Unfortunately there are complications that argue against me trying to implement this.
- Performance. I discovered when I did read and read-date syncing that it can have a significant negative impact on calibre's performance when connecting. One pays part of the penalty even when not syncing any fields.
- CC User Interface. There are two ways of adding a synced column.
- Add another data field. This is what was done with Read and Read Date. Unfortunately going this route means I would need to add the new fields to the grouping drawer, sort menus, and "extra info" capability in the book list. This is a lot of work, easy to get wrong.

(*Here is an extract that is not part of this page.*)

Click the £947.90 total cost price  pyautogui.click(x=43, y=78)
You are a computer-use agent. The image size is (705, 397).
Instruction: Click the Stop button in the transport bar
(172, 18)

It also introduces compatibility problems for backup and recovery.
- Use the calibre data field. Doing it this way avoids the grouping drawer etc changes, but it introduces the problem of overlapping change in CC and calibre. See below.
- Managing change. There are (again) two ways to deal with overlapping changes to data in CC and calibre.
- Calibre always wins. This is what we have today.
- CC always wins. In this scenario, changes made in CC are moved to calibre. Changes made in calibre are lost when CC syncs. This method would be the easiest to build and explain, but it is probably unacceptable.
- The latest change wins. This means that calibre and CC must know where the data was changed, usually requiring a copy of the data or some other flag. This is what Read and Read Date do, and is probably the only acceptable implementation.
- Given my son's current life situation, there isn't much chance of a feature like this getting into iOS CC any time soon. I am loath to make the apps more different than they already are.
There is also the question of "where does this stop?" Clearly people would like to change any metadata value in CC and have this propagate (sync) to calibre, but this isn't going to happen. If only some fields are synced, which ones?
Finally, version 3 of calibre's content server will (eventually) support editing metadata. Once this works then we have two possibilities for changing book metadata from a device.
- The default: you open a web browser, go to calibre's content server, find the book, and change the metadata. It will show up in CC next time it syncs. This method requires no changes to CC, which from my point of view is very good.
- An extension to CC's content server connection that exposes the calibre editing capabilities. This would be a lot of work, but it has the advantage of being a complete, build once, solution. Any fields editable in calibre's content server would be editable in this extension. We might also be able to implement an "auto-sync" where changes made by this interface are automatically written to CC's database.
Given all this, my answer is "we will wait and see." I want to know more about the new content server and its APIs before I do anything to CC's syncing.